What is he willing to do to get back on top of the wrestling world? How is he trying to repair years of neglect to his family? Does a guy with a lot of baggage have it in him to find someone to share his life with? Will he make rent? How bloody will he get during his match in which staple guns - among other implements - are used? And, will he live through all these trials? These are the questions of this movie. Some of them are answered, some not.

Make no mistake, this isn't a cheap wrestler movie. This is a real-deal, Oscar worthy picture with spectacular, gritty and (this is key) believable performances by everyone in the movie - especially Rourke who is Oscar nominated for best actor. Marisa Tomei is also excellent as The Ram's aging stripper/single mom love interest.

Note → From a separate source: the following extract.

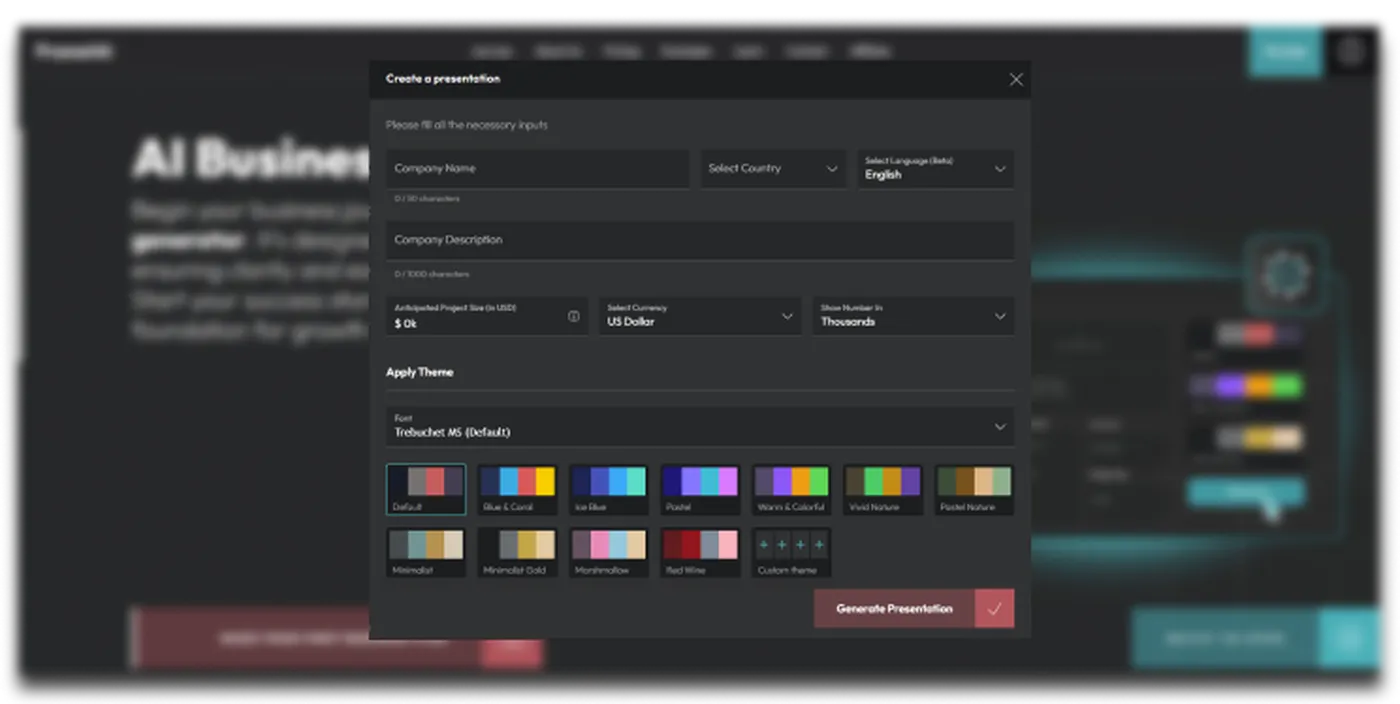Choose the Blue & Coral theme swatch
The image size is (1400, 704).
(x=517, y=489)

Recommendation: See this move now!

The Reader - An excellent movie because it entertains while also making you think.
As the story of a young boy and his dalliance with an older woman in 1950s Germany progresses, new layers of detail and controversy are revealed about both the boy (and later as he grows into a man), the woman, her history and their relationship...all leading to an unexpected mid-movie twist that sets the agenda for the rest of the picture. And yes, there's a reason the movie is title "The Reader." But, to say more about that or other details of the story might spoil it. I won't reveal the major plot twist for those of you who haven't seen this one, but suffice it say that the buzz around Kate Winslet's Oscar nominated performance in this one is warranted.

Recommendation: See it in the theater before the Oscars if you can. If not, rent it when it's out on DVD.

Milk - see my review of this movie here. Oscar-nominated for best picture.

Revolutionary Road - Hollywood REALLY wanted the re-pairing of Leo and Kate for this movie or any other. They got it, and while it's a pretty good movie with what I would describe as decent performances, this picture really pales in comparison to other movies you could spend your time and money on. L&K are a couple who want to see the world and soak up life moment by moment who get derailed into a 1950s suburban life of a house, kids, a 9-5 job and thinly veneered happiness.

At it's best, this movie makes you examine the myth of "the American dream," and ask yourself if you've settled into a comfortably numb, dead-end existence. More likely though, you'll conclude like I did...which is, uhhh, yeah! What do you think you're going to get if you settle for so little in life?! Finally, if you see the Reader first, you'll already know one thing that movie and Reservation Road have in common. Nominated for three minor Oscars.

Recommendation: See it, but for sure wait for DVD.

Doubt - Meryl Streep plays a head nun at a Catholic school in early 1960s Boston. Phillip

Seymore Hoffmann plays the head priest at the church and school who the nun believes may have molested one of the boys he is supposed to be teaching.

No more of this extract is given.